After the switch to Tup and the fallback option, I extensively tested building ReC98 on all operating systems I had lying around. And holy cow, so much in that build was broken beyond belief. In the end, the solution involved just fully rebuilding the entire 16-bit part by default. :tannedcirno: Which, of course, nullifies any of the advantages we might have gotten from a Makefile in the first place, due to just how unreliable they are. If you had problems building ReC98 in the past, try again now!

And sure, it would certainly be possible to also get Tup working on Windows ≤XP, or 9x even. But I leave that to all those tinkerers out there who are actually motivated to keep those OSes alive. My work here is done – we now have a build process that is optimal on 32-bit Windows ≧Vista, and still functional and reliable on 64-bit Windows, Linux, and everything down to Windows 98 SE, and therefore also real PC-98 hardware. Pretty good, I'd say.

(If it weren't for that weird crash of the 16-bit TASM.EXE in that Windows 95 command prompt I've tried it in, it would also work on that OS. Probably just a misconfiguration on my part?)

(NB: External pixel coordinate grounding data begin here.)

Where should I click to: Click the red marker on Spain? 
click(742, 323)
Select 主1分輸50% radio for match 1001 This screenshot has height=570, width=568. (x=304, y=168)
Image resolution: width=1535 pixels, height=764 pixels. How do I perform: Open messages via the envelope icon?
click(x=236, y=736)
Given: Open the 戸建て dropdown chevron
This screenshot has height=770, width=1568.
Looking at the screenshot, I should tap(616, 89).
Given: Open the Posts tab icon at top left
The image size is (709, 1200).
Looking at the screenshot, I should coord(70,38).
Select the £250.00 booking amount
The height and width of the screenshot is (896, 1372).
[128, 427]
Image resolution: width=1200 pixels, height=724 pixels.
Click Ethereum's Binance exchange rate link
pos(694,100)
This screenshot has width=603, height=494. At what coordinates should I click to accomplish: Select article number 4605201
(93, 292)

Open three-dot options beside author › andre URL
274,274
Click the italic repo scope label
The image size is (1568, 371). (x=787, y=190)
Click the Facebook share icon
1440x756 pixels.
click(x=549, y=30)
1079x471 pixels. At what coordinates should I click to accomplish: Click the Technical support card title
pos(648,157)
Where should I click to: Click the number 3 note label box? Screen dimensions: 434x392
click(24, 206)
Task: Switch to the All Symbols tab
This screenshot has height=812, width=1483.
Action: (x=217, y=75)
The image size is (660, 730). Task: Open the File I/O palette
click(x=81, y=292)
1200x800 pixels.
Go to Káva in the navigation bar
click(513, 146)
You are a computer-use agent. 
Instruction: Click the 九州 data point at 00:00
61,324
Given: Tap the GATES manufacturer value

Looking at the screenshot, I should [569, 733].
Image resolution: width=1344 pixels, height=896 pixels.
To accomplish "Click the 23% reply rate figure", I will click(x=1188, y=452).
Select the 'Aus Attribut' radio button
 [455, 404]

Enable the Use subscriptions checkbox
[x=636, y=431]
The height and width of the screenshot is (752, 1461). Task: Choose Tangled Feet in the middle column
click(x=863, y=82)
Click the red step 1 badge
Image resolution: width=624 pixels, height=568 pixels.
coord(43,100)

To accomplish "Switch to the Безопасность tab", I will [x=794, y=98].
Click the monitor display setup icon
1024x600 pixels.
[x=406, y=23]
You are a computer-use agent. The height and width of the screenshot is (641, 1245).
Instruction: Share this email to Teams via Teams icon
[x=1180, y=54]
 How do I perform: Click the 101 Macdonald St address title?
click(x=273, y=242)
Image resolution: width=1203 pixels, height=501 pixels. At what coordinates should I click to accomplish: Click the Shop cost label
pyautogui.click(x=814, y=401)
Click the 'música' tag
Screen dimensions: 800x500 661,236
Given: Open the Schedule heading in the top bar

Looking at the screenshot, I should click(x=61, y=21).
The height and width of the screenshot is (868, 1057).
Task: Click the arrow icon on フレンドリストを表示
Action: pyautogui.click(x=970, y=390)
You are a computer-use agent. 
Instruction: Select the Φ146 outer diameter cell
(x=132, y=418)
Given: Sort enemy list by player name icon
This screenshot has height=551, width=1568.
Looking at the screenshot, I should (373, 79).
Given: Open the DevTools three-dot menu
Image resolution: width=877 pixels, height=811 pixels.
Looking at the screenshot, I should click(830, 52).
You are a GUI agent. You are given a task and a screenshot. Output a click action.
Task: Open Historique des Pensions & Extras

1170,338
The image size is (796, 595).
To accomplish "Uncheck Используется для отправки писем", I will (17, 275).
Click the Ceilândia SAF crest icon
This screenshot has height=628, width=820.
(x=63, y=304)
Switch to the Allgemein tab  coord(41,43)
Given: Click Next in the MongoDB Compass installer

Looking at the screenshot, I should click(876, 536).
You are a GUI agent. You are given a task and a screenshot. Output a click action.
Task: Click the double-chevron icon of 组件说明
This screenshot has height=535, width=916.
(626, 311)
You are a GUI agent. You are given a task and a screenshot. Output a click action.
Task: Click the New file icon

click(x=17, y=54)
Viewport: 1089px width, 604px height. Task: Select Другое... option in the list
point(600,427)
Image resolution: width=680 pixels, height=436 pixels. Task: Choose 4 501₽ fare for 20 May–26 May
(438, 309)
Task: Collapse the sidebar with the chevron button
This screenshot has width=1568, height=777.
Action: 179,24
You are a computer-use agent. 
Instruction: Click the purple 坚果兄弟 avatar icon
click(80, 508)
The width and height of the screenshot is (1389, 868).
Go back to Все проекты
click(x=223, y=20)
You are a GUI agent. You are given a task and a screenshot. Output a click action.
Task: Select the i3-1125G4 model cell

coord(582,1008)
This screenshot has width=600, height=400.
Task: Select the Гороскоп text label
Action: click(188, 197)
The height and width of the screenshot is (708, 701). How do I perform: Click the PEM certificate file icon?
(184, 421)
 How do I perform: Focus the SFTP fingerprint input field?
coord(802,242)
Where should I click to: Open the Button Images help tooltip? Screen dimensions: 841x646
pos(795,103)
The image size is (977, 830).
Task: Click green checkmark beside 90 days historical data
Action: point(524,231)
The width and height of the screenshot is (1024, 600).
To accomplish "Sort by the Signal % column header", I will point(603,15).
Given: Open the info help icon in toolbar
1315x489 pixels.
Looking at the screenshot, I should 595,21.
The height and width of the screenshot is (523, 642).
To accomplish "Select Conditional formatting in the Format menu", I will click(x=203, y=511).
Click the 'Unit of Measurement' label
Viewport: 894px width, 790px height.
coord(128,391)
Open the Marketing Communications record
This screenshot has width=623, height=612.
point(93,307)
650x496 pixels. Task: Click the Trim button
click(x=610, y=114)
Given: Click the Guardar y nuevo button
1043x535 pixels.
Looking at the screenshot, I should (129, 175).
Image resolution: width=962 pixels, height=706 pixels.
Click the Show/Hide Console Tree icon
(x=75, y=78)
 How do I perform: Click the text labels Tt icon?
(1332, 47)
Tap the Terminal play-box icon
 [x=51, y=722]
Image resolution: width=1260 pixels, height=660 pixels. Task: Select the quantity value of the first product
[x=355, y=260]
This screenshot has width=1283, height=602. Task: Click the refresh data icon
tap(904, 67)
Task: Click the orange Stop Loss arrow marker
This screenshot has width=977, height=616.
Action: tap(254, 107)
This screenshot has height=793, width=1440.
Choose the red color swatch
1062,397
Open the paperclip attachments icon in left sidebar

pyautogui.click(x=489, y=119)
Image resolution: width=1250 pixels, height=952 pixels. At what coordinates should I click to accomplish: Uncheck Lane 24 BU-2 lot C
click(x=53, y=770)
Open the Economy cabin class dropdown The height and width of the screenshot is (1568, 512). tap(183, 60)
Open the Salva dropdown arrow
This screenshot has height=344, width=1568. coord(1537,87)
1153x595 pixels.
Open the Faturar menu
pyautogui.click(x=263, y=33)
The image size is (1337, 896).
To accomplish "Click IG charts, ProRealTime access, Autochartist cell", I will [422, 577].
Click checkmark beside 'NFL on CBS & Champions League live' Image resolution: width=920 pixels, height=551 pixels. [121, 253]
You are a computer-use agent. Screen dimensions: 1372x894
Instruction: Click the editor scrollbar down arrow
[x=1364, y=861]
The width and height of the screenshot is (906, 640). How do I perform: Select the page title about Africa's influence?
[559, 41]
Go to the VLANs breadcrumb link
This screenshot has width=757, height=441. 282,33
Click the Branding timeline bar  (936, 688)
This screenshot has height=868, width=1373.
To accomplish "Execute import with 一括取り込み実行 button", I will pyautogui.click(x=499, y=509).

Now, it might look like a waste of time to improve a 32-bit build part that won't even exist anymore once this project is done. However, a fully 16-bit DOS build will only make sense after

  • master.lib has been turned into a proper library, linked in by TLINK rather than #included in the big .ASM files.
  • This affects all games. If master.lib's data was consistently placed at the beginning or end of each data segment, this would be no big deal, but it's placed somewhere else in every binary.
  • So, this will only make sense sometime around 90% overall PI, and maybe ~50% RE in each game. Which is something else than 50% overall – especially since it includes TH02, the objectively worst Touhou game, which hasn't received any dedicated funding ever.
  • Then, it will probably still require a couple of dedicated pushes to move all the remaining data to C land.
  • Oh, and my 16-bit build system project also needs to be done before, because, again, Makefiles are trash and we shouldn't rely on them even more.
And who knows whether this project will get funded for that long. So yeah, the 32-bit build part will stay with us for quite some more time, and for all upcoming PI milestones. And with the current build process, it's pretty much the most minor among all the minor issues I can think of. Let's all enjoy the performance of a 32-bit build while we can 🙂

Next up: Paying some technical debt while keeping the RE% and PI% in place.